Vu les centaines de milliers de sunnites
qui peuplent l’armée syrienne, la
victime loyaliste de nos concitoyens a
de fortes chances d’avoir été comme eux,
de confession sunnite.
Pour
nos apprentis bouchers qui se défoulent
au couteau pendant de longues minutes
sur la gorge d’un homme captif, à terre
et inconscient, la réalité du pays dans
lequel ils ont été mettre les pieds est
sans doute trop complexe à comprendre.
Michaël Delefortrie reconnaît cependant
que le rituel sataniste de la
décapitation,"c’était
barbare". Mais il se défend de toute
implication, rejetant la responsabilité
sur ses camarades tués :
“je leur ai dit. Mais la plupart sont
morts”.
En
esquivant ainsi le sujet, nous risquons
de ne jamais connaître l’ampleur des
crimes commis par nos jeunes concitoyens
contre le peuple syrien.
Les
rares informations qui filtrent sur
leurs faits d’armes font état de Belges
tués dans des règlements de compte entre
Belges d’une part et entre factions
djihadistes d’autre part.
Naturellement, les milieux pro-rébellion
viendront mettre ces morts sur le compte
de l’armée arabe syrienne qui pourtant
défend son pays contre nos propres
envahisseurs.
Ceci
étant, notre vétéran du jihad n’a sans
doute pas tort quand il affirme : "Les
combattants se lèvent tôt pour la
prière, avant un cours sur l’Islam.
Ensuite, le groupe est réparti : par
exemple, une dizaine d’hommes sont
envoyés sur une mission, ils doivent
faire des contrôles routiers ou attaquer
un ennemi. Le reste demeure à la maison
et tue le temps en regardant la TV, en
faisant la cuisine, en entretenant les
armes ou en bricolant les voitures. Et
le soir, il y a de nouveau une prière."
Il
est fort probable que nos concitoyens
ont tué le temps plus qu’ils n’ont tué
de gens.
Le “repenti”
évoque là un projet de vie qui rappelle
celui des colons juifs quittant l’Europe
ou l’Amérique pour s’installer en
Palestine.
Ce
projet, c’est la hijra, l’émigration, un
mot chargé de sens qui se réfère à
l’hégire du prophète de l’Islam,
équivalent à l’alya de leurs alter egos
juifs.
L’idéal guerrier des religieux
extrémistes va souvent de pair avec un
projet de vie sur une terre lointaine de
préférence purifiée de ses habitants.
C’est
notamment le cas des "djihadettes"
britanniques que l’on aperçoit dans ce
reportage :
http://www.youtube.com/watch ?v=6C8ysb2J4-g
Elles
disent vouloir rester vivre en Syrie
même après la victoire contre Assad.
Seulement voilà, à l’instar des
djihadistes belges, elles vivent dans
des maisons qui ne leur appartiennent
pas. De plus, elles imposent un modèle
de société totalement étranger aux
idéaux des militants syriens de la
révolte de mars 2011.

#### [DONNÉES DISPONIBLES]
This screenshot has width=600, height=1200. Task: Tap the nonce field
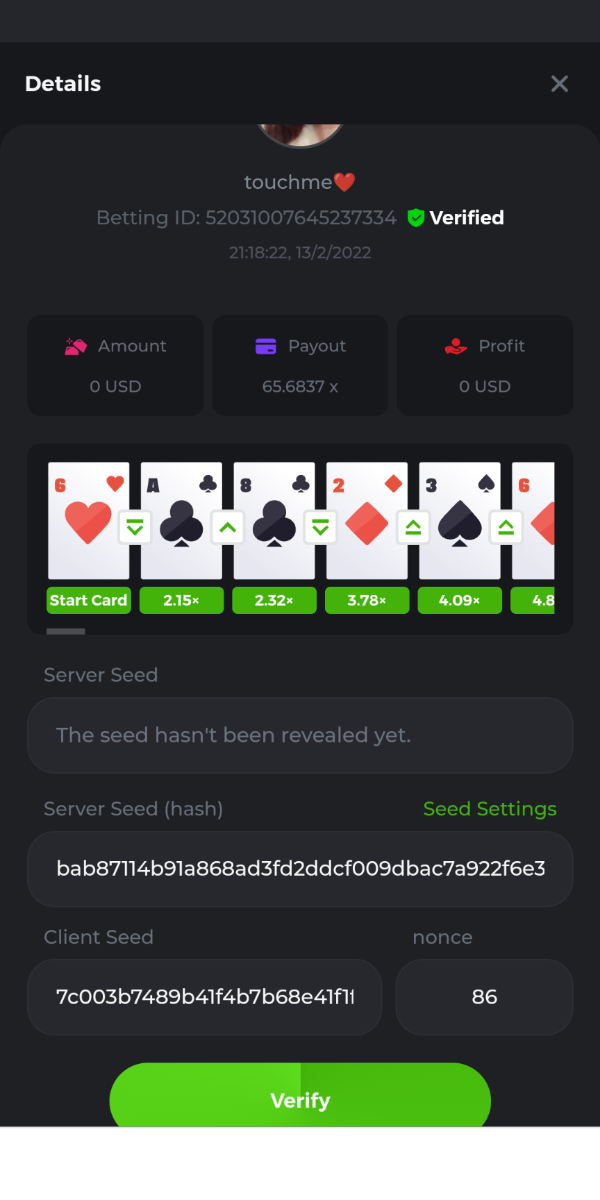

#### [DÉFIS]
[1] D'après l'extrait du document, à quelles activités se livrent les combattants qui restent à la maison ?
[2] Prélevez dans l'extrait du document le passage qui commence par « Naturellement, les milieux » et se termine par « envahisseurs. ».

#### [RÉPONSES PAR TÂCHE]
[1] Ils regardent la TV, font la cuisine, entretiennent les armes ou bricolent les voitures.

[2]
Naturellement, les milieux pro-rébellion
viendront mettre ces morts sur le compte
de l’armée arabe syrienne qui pourtant
défend son pays contre nos propres
envahisseurs.